I was at school when AbFab was on the telly. It was the constant in the transition from Croydon to Devon – AbFab was on, and it was great.
It had everything: the role reversal of the mother-daughter relationship, bad behaviour among the adults, the very best of insult comedy, and one of the best casts ever assembled. Yes. I said it.
Jennifer Saunders, Joanna Lumley, Julia Sawalha, June Whitfield and, best of the lot, Jane Horrocks.
One of the best scenes was very early on, and Eddie needed her assistant, Bubble, to make some major changes in her diary:
Eddie: “You, remember cancel my aromatherapy, my psychotherapy, my reflexology, my osteopath, my homeopath, my naturopath, my crystal reader, my shiatsu, my organic hairdresser, and see if I can be rebirthed next Thursday afternoon.”
Bubble: (crosses her fingers) “Consider it done.”
Under what other circumstances would we ever have seen Joanna Lumley, sitting up in a burnt out kitchen, black with soot, having inhaled the whole room, having fallen asleep with her cigarette?
When they went skiing and tried following the song and actually sipping Napoleon brandy without getting their lips wet.
When Saffy got married to Paolo, who was more interested in her skinny bridesmaid, chosen by Eddie.
When they went to France and wound up staying in a small, run-down cottage with little or no food in it, because they couldn’t speak enough French to know that they were supposed to be in the grand chateau up the road.
When Eddie and Patsy took Saffy to Morocco, and insisted that Saffy was not ready for the heat.

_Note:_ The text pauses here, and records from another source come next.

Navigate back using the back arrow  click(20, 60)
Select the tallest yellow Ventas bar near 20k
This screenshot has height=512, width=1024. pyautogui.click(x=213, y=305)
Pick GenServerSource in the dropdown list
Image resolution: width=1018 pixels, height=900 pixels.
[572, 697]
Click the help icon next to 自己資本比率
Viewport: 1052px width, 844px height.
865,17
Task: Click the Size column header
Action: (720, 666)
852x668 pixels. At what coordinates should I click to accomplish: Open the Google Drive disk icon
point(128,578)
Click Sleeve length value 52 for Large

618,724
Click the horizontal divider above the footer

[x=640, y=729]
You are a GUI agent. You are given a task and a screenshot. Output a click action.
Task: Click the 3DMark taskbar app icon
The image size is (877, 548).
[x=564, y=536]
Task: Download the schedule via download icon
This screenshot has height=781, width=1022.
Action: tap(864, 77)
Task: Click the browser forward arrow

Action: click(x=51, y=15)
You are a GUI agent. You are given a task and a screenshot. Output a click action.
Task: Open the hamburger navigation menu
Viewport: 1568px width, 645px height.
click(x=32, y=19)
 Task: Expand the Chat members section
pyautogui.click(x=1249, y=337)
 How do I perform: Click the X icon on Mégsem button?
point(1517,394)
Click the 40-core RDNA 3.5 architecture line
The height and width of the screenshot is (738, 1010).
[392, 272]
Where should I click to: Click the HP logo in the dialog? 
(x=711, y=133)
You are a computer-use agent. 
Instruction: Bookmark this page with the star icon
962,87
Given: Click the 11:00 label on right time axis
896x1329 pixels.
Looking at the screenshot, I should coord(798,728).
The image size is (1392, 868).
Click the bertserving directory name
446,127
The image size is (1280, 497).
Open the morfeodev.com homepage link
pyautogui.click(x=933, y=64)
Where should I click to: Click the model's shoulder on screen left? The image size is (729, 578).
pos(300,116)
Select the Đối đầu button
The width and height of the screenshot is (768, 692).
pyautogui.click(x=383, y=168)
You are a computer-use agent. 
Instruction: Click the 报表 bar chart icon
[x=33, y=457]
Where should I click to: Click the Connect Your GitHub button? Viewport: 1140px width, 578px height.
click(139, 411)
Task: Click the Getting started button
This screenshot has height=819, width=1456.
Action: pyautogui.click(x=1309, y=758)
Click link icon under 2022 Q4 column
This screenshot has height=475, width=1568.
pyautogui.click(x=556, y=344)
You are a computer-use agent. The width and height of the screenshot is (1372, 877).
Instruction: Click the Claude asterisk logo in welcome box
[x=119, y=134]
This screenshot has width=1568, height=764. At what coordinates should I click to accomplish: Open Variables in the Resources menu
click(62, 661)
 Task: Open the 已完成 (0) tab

Whereupon, they both fainted, and Saffy was the only one left standing as the airport doors opened.
When Kristin Scott Thomas guest starred in an episode and they had the discussion of Liza Minelli hugging everyone, with Kristin Scott Thomas said, “That’s not a hug, darling, that’s how she moves around the room.”
If I ever need a pick me up, that’s the go-to quote in my head.